In Morocco, this dish is known as Pastilla and is traditionally made with pigeon meat but chicken works equally well. The flaky layers of pastry, tender meat and sugar-cinnamon topping make a delightful combination. If you want to make this for a dinner party, just prepare it ahead of time, then freeze until a few hours before you need to serve it.
Provided by Sackville
Categories Chicken
Time 1h45m
Yield 4-6 serving(s)
Number Of Ingredients 18
Steps:
- About 2 hours before starting, remove the phyllo from the freezer but keep tightly covered.
- Salt and pepper the chicken.
- Brown in its own juices in a heavy skillet.
- Remove to a plate.
- Add the onions and parsley to the skillet.
- Sauté in 2 tbsp vegetable oil or margarine until golden, stirring frequently.
- Return chicken to the skillet and add coriander, turmeric, 1 teaspoon cinnamon, ginger, saffron in water, allspice, and 2 cups water or more if you think it is needed.
- Bring to a slow boil.
- Cover and simmer about 45 minutes, or until the chicken is done.
- Meanwhile, sauté the almonds in 4 tbsp oil until brown.
- Remove to dry on paper towels.
- When cool and dry, chop coarsely and combine with the sugar and the remaining 1/4 teaspoon cinnamon.
- If you are going to cook the pastilla immediately, preheat oven to 375°F.
- When chicken is done, remove from pot and let cool.
- If you wish, skim off some of the fat from the sauce and leave sauce over small flame to reduce the stock to about 1 1/2 cups.
- When the chicken is cool, debone it and, using your fingers, break it into small chunks, about 1/4 inch each.
- Place on a plate.
- When the sauce is reduced, slowly add the beaten eggs and stir for a minute or two until eggs become custard like.
- Do not let the sauce become too dry.
- You can assemble the pie several ways, using either a round quiche pan or a 9x13-inch dish.
- Brush oil on the bottom of either pan you use.
- For the rectangular method, place 1 phyllo sheet in the pan and brush with oil.

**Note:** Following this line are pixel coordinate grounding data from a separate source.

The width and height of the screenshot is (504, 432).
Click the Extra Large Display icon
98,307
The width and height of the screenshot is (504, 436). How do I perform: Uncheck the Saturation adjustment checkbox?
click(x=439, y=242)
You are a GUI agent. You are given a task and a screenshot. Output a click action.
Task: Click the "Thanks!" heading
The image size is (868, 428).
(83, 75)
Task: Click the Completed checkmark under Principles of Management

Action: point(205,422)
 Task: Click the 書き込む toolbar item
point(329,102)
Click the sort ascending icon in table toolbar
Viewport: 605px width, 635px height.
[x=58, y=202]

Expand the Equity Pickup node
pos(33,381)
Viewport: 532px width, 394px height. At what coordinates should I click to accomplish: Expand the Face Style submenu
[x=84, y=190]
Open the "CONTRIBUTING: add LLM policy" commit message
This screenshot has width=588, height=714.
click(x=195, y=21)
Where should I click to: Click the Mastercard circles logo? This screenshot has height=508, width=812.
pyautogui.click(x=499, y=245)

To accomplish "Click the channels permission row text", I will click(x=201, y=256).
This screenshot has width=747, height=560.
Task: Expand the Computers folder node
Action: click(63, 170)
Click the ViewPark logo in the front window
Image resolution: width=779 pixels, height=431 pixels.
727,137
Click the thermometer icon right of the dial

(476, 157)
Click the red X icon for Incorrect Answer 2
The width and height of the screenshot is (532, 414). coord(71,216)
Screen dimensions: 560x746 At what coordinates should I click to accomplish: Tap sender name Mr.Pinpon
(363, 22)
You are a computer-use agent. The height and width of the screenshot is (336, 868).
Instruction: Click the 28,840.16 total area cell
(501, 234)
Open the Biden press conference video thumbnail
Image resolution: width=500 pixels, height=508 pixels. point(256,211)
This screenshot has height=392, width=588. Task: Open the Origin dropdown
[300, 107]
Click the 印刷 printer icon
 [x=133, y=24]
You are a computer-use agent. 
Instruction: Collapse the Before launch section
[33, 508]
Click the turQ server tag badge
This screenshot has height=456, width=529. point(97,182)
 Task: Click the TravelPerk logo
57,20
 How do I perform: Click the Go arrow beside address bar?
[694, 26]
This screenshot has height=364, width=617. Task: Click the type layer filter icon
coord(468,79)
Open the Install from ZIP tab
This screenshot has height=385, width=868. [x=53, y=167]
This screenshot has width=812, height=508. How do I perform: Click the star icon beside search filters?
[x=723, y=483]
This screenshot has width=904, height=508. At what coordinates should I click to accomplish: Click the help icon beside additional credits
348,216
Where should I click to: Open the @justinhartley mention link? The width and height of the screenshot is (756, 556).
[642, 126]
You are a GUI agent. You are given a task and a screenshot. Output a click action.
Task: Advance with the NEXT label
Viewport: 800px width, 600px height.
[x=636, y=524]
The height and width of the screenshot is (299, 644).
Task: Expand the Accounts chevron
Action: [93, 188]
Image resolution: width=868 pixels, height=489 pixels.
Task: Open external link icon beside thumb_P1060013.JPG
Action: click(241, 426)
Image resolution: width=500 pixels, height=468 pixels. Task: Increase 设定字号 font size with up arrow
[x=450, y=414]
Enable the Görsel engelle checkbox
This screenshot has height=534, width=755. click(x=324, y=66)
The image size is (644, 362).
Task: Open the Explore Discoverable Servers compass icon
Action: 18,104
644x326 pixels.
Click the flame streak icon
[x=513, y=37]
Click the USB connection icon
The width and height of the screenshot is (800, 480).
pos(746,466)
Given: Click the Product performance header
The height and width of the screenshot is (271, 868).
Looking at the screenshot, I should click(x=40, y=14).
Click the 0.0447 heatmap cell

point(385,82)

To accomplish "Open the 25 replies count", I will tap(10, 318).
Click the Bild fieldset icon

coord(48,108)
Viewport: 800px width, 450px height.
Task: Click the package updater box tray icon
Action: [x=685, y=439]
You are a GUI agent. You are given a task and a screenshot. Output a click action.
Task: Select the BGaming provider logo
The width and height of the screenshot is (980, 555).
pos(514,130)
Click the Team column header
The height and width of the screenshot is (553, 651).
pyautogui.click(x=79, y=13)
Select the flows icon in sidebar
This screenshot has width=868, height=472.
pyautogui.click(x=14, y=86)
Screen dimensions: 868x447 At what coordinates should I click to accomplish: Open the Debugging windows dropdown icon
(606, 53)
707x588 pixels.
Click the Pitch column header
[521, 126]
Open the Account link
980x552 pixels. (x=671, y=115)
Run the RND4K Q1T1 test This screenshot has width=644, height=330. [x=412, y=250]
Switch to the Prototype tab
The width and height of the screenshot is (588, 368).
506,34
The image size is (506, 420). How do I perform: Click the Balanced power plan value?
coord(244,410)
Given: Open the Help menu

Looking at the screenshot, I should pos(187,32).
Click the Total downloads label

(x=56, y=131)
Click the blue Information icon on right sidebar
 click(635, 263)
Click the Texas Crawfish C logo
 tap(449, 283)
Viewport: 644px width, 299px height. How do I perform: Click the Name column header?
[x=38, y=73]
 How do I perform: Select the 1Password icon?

- Repeat with 5 more sheets.
- Over them, spread 1/2 the nuts, 1/2 the egg mixture, all the chicken the remaining egg mixture, and the remaining nuts.
- Cover with 5-6 sheets of phyllo, again brushing with oil each time.
- Fold over any loose ends and brush the tops with oil.
- Take a last leaf of phyllo, fold under so that it neatly covers the pie, and brush with oil. (You can also layer the phyllo between the different foods).
- For the circular method, place one sheet of phyllo in the middle of the quiche pan.
- Brush with oil and then repeat with 5 more phyllo sheets, moving the pan a bit so that the phyllo fans the entire pan.
- Fold 2 pieces of phyllo and place in center.
- In a circle 9 inches in diameter, sprinkle 1/2 the almonds on top, then 1/2 the egg mixture, all the chicken, the remaining egg mixture and finally the remaining almonds.
- Cover with the extended edges of the 6 phyllo sheets, brushing the edges first.
- Seal down, then place 2 more sheets of phyllo on top.
- Fold over and seal underneath, so that an enclosed circular crust is formed.
- Bake the pie 30-45 minutes, until top is evenly browned.
- When ready to serve, sprinkle the top with confectioners' sugar and cinnamon, almonds, or both, in crisscross fashion over the entire pastilla.
- If preparing in advance, make up the pie, then layer with aluminum foil and freeze.
- Remove a few hours before cooking and cook as normal.
- You may need to bake it a bit longer.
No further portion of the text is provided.